▶ _DATA PROVIDED_:
□ □ □ □ □ □ □
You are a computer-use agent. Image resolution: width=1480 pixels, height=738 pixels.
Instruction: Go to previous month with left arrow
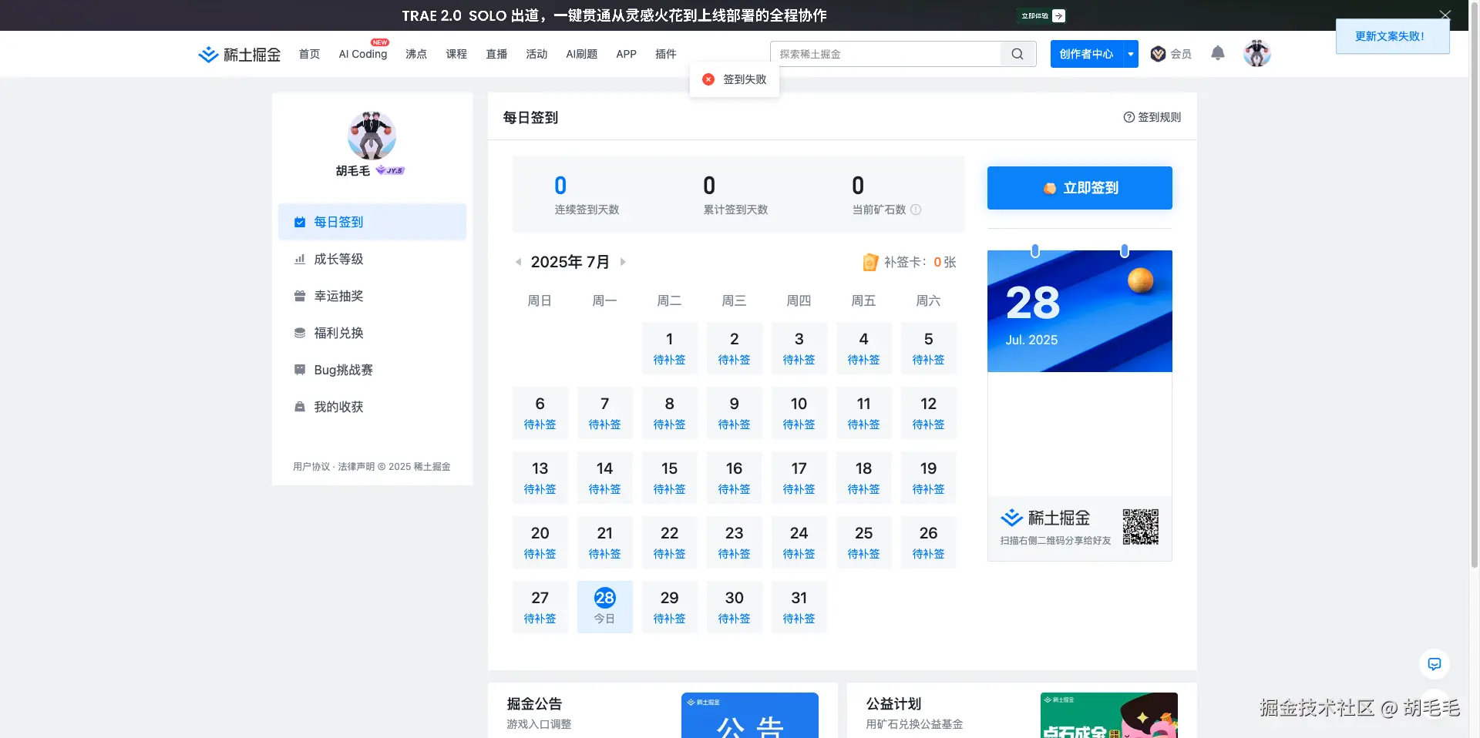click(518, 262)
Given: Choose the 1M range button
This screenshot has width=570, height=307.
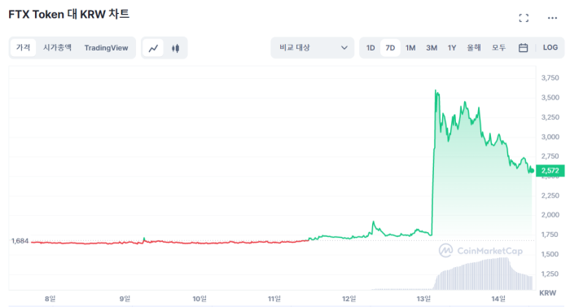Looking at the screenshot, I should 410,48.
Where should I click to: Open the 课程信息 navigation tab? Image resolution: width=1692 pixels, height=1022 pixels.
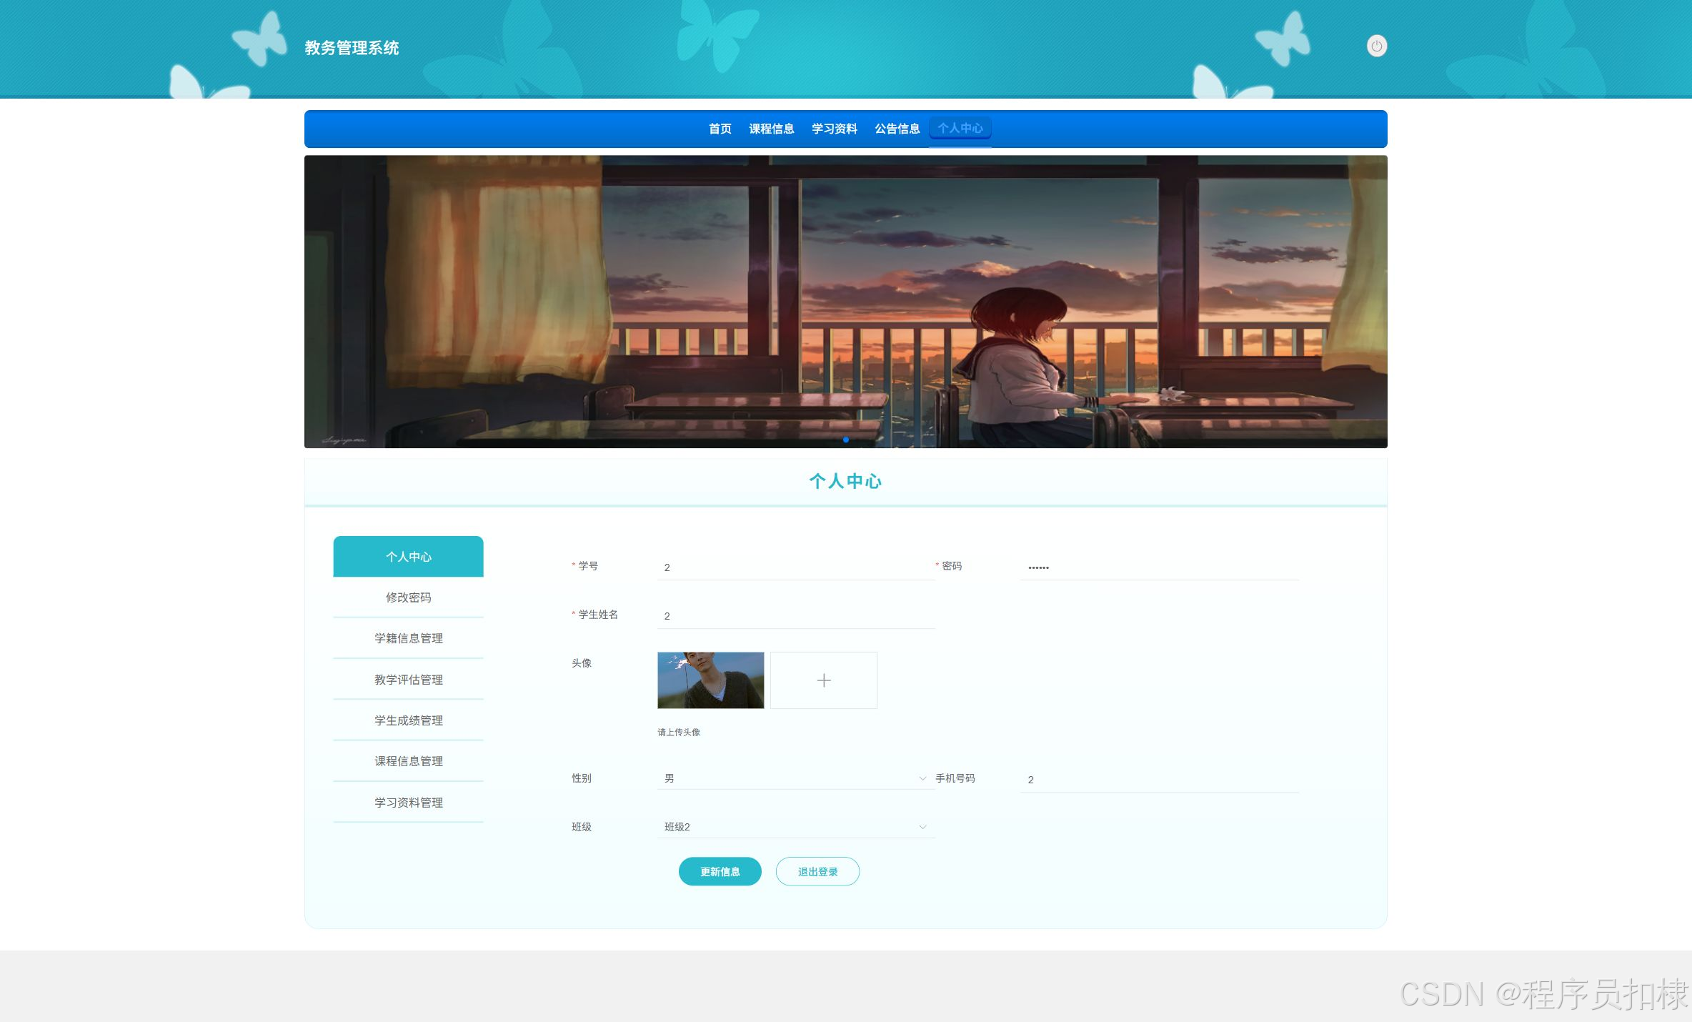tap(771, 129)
□ □ □ □ □ □ □
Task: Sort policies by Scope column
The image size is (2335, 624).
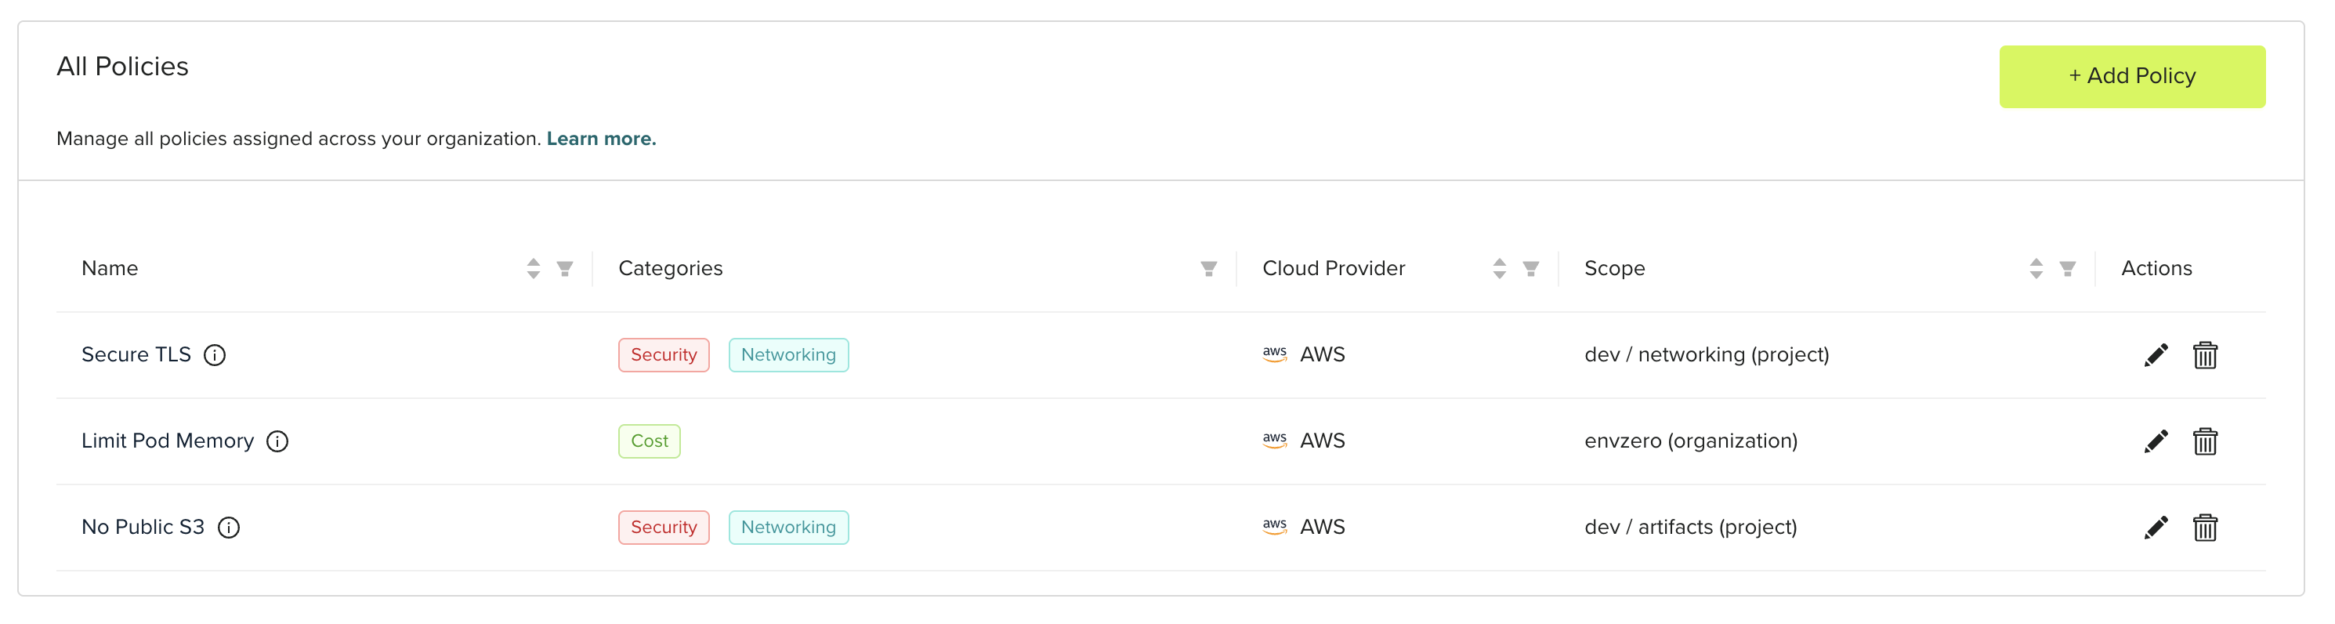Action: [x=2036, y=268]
□ □ □ □ □ □ □
▶ _OBJECTIVE_:
Please reproduce the material between the lines holding "Given: Choose the 1M range button" and "tap(771, 129)", inclusive, and leave the pictures out of your answer.

▶ _OUTPUT FOR THIS EXERCISE_:
Given: Choose the 1M range button
This screenshot has width=570, height=307.
Looking at the screenshot, I should 410,48.
Where should I click to: Open the 课程信息 navigation tab? Image resolution: width=1692 pixels, height=1022 pixels.
tap(771, 129)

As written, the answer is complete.